The pastor replied, “You know, Ross, I’m just afraid the church will be on the wrong side of oppression one more time.” This pastor knew oppression quite personally. He fled his hometown during childhood and could not return because of decades-long violence in his home region; his life had been threatened for standing up against brutal political violence in South Sudan. In that moment, I realized I couldn’t see this issue the same way anymore. It’s strange for me to hear people say that African Christians are homophobic, because it was an African Christian who pushed me to join the struggle against LGBTQ domination.

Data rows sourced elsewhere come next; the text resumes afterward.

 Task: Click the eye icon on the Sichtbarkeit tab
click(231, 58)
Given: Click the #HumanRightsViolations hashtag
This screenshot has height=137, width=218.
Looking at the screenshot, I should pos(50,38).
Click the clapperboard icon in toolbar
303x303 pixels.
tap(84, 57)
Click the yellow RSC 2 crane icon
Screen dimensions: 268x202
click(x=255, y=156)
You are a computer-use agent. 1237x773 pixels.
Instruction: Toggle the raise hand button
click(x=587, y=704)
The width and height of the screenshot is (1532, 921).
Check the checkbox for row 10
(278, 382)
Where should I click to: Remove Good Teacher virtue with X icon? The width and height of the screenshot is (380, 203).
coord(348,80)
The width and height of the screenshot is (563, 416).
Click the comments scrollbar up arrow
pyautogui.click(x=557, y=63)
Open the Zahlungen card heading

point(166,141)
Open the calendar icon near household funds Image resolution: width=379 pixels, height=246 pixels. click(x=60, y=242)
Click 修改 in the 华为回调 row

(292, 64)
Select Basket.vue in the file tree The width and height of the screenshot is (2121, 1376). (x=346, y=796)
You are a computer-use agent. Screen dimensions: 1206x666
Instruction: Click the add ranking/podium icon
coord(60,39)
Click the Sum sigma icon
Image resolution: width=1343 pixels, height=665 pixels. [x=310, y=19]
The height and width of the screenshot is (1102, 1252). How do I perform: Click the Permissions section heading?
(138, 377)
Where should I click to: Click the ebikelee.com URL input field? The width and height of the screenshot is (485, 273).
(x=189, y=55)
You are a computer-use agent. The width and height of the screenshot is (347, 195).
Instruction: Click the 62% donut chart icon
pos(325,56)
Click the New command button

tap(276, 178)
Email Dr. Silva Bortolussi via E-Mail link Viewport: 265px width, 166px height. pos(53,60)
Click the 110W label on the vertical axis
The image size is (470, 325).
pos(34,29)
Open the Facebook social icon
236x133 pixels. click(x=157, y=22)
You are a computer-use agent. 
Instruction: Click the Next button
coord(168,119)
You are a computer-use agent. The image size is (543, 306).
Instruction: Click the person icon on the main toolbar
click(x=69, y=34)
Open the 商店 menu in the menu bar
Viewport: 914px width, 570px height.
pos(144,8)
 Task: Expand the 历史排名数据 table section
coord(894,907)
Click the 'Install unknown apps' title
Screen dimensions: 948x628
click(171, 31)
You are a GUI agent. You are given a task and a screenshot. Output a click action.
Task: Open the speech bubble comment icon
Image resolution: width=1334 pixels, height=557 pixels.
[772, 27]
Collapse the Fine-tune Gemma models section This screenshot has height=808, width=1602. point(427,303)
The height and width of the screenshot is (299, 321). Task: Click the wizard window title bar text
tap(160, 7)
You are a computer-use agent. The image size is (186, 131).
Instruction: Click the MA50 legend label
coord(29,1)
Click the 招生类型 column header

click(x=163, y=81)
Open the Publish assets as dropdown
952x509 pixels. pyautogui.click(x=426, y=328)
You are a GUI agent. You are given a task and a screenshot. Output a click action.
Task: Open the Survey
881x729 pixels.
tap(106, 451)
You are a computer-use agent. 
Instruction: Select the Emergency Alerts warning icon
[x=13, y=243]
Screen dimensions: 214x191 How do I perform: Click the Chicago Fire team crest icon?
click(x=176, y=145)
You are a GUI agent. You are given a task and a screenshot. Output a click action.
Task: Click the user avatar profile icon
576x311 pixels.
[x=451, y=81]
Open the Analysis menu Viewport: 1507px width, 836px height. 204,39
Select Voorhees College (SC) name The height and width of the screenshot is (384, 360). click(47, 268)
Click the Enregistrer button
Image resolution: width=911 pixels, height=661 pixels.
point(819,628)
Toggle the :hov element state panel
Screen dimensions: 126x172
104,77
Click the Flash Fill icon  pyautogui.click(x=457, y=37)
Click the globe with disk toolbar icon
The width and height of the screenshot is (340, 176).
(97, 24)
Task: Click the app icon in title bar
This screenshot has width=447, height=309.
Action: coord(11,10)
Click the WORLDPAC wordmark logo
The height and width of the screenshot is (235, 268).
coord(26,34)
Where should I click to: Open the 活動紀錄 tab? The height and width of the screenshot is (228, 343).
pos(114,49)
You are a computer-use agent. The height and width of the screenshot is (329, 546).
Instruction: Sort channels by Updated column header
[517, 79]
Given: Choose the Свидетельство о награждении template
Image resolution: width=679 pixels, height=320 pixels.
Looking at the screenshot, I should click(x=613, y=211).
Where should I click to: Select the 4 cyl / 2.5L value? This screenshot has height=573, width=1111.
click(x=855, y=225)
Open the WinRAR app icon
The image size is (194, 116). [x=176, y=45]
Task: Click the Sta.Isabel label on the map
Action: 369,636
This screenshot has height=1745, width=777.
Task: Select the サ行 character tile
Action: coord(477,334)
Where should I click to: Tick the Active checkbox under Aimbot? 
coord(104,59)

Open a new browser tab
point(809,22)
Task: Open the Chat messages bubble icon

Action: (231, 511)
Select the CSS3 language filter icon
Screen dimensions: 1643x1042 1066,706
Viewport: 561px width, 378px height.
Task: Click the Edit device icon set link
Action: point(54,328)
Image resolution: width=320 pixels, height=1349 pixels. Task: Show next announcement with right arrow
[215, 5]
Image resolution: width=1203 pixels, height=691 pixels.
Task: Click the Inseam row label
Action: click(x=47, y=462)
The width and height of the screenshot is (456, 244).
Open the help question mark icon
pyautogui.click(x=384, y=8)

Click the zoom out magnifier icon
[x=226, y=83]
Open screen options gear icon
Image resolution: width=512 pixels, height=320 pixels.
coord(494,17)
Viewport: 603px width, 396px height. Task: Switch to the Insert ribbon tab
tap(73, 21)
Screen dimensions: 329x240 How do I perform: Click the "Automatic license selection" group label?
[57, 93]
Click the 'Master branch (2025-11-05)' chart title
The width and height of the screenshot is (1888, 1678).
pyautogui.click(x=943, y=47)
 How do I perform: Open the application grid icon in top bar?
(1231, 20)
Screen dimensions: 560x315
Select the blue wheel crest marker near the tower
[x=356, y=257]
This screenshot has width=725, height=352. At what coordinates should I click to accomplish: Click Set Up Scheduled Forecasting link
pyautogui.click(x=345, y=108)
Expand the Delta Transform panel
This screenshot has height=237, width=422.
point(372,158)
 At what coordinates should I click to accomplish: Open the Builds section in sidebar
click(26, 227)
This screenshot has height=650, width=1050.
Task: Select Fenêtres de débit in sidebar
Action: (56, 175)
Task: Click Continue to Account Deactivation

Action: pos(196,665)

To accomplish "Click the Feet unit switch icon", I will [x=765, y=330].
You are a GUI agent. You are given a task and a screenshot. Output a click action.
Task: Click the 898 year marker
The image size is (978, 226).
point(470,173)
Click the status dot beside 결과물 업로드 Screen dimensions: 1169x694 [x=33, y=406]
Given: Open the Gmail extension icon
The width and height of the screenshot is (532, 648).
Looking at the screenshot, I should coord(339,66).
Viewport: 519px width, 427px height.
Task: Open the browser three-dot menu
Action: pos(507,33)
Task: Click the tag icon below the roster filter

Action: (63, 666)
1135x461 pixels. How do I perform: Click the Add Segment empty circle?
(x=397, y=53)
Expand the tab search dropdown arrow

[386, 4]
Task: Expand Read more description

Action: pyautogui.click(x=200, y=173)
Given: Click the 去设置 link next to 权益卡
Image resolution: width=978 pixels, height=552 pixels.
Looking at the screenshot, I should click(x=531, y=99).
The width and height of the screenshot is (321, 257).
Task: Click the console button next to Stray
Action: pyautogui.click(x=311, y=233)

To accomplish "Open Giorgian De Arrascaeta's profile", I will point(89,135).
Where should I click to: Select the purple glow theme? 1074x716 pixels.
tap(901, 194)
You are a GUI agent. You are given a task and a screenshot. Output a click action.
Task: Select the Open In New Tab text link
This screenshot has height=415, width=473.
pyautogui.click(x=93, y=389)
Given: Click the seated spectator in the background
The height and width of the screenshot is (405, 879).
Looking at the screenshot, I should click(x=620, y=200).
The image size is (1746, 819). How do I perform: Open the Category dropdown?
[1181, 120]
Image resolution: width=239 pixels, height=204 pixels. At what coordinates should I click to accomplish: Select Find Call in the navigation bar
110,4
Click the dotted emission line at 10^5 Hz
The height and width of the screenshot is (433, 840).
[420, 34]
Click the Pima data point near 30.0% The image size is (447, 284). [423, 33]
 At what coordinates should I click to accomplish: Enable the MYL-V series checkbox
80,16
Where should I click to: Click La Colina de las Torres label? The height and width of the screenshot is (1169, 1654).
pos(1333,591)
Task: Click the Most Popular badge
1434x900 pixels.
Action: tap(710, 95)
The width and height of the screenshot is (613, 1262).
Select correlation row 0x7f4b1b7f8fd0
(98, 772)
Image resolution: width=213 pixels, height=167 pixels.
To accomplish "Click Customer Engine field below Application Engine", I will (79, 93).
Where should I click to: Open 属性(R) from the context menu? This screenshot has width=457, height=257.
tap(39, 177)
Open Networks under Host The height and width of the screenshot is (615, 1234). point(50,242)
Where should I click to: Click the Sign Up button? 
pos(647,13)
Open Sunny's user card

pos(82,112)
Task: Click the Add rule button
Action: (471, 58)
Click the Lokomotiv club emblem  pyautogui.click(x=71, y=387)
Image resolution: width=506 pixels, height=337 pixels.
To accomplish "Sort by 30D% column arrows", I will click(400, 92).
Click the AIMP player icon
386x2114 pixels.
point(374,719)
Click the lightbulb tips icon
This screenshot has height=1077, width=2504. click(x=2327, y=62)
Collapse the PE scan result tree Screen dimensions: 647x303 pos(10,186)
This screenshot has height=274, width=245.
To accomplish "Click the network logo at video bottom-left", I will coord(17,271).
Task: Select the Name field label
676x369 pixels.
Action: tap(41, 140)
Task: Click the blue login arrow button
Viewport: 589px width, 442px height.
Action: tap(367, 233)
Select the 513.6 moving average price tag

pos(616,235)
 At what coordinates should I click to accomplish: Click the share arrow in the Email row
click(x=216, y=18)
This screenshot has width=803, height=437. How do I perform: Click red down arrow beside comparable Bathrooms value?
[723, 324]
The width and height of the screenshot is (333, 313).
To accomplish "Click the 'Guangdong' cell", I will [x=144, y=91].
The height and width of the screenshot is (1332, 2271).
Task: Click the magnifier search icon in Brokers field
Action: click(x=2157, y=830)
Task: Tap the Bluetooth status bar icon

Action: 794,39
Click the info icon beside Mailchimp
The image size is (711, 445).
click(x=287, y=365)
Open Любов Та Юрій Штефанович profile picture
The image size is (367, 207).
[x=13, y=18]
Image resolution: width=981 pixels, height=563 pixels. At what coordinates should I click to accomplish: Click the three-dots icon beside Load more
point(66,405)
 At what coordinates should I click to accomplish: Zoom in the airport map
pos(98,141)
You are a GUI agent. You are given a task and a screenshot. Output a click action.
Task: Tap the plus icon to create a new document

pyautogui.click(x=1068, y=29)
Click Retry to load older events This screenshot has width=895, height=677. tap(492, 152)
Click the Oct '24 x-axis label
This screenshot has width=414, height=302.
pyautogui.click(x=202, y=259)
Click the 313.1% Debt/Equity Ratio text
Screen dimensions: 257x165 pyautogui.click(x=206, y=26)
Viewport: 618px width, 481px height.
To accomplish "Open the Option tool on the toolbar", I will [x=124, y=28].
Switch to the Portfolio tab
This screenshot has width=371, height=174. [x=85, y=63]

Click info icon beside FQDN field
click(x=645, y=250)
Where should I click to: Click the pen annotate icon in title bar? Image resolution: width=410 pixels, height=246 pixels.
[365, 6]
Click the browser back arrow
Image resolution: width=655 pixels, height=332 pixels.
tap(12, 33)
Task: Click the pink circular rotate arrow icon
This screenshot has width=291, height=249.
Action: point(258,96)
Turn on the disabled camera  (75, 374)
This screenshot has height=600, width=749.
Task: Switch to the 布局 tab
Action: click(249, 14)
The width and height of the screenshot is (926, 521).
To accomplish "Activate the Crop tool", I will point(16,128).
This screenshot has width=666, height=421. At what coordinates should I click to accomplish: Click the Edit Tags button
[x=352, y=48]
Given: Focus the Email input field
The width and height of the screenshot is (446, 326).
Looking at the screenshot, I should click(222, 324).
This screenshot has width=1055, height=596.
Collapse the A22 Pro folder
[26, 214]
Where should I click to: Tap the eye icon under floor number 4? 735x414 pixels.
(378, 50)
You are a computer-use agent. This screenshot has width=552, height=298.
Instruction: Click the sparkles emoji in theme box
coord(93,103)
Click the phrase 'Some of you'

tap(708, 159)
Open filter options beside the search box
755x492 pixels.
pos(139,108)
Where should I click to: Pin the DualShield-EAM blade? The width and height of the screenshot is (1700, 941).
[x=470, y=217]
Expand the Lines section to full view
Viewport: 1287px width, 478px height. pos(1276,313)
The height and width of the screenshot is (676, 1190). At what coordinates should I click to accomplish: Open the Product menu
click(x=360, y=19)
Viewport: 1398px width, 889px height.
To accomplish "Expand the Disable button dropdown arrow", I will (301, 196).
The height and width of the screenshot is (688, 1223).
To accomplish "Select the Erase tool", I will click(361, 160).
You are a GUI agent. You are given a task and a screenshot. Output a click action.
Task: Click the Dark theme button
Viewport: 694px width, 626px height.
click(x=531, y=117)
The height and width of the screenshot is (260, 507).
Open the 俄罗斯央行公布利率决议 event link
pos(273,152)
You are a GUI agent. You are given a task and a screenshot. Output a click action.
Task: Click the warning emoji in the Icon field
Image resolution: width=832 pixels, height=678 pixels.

As another example of how we can make new political alliances against domination, consider the archbishop of Canterbury’s role in the wider Anglican Communion. Not only does the wider communion have little say in who takes that office, its members are largely excluded from even holding it. The archbishop of Canterbury has obligations both to the communion and to the British state; these latter commitments make it difficult for non-UK citizens to serve in the role. When traditionalist bishops said they no longer wished to be led by the archbishop of Canterbury, it’s no accident that they named this office, with all its colonial baggage.

It’s one thing—and to this non-Anglophile Episcopalian, a strange thing—to see a British archbishop like Justin Welby crown Charles III to chants of “God save the King!” and then go on to celebrate Holy Communion. It is another matter entirely when that British archbishop crowning the king also heads a global church with most of its members in former British colonies. By the very structure of the Church of England, the archbishop of Canterbury’s office is aligned with structures of domination that played major roles in British colonialism.

Progressives and traditionalists can work together for reforms that lead to a more interdependent Anglican Communion. While conversations about changes in offices like the head of the Anglican Communion have begun—and Welby himself seems to support them—they move at a halting pace. And changing the geographic placement of the archbishop of Canterbury is only the beginning. Why is the Lambeth Conference always in England instead of, say, Nairobi? In Methodism as well, how might progressives make alliances to form polity structures that resist relationships of dependency and paternalism between less affluent regions of the global church and wealthier ones?

There is plenty of decolonizing left to do, and we need organized political coalitions to do it. Since none of our lives is utterly free of domination, we can’t in good conscience self-righteously refuse to cooperate with people in another camp.

Progressive US Episcopalians and Methodists can affirm LGBTQ inclusion and be anti-colonial. We are not stuck in a position of having to choose. The grounding of this joint affirmation is a church politics of nondomination. It leads to a more adaptive approach to politics that rejects partisanship and works with anyone who struggles against domination. In our interdependence, we can shape a church that refuses domination in favor of beloved community. 

 

Ross Kane

Ross Kane teaches at Virginia Theological Seminary and is the author of Syncretism and Christian Tradition.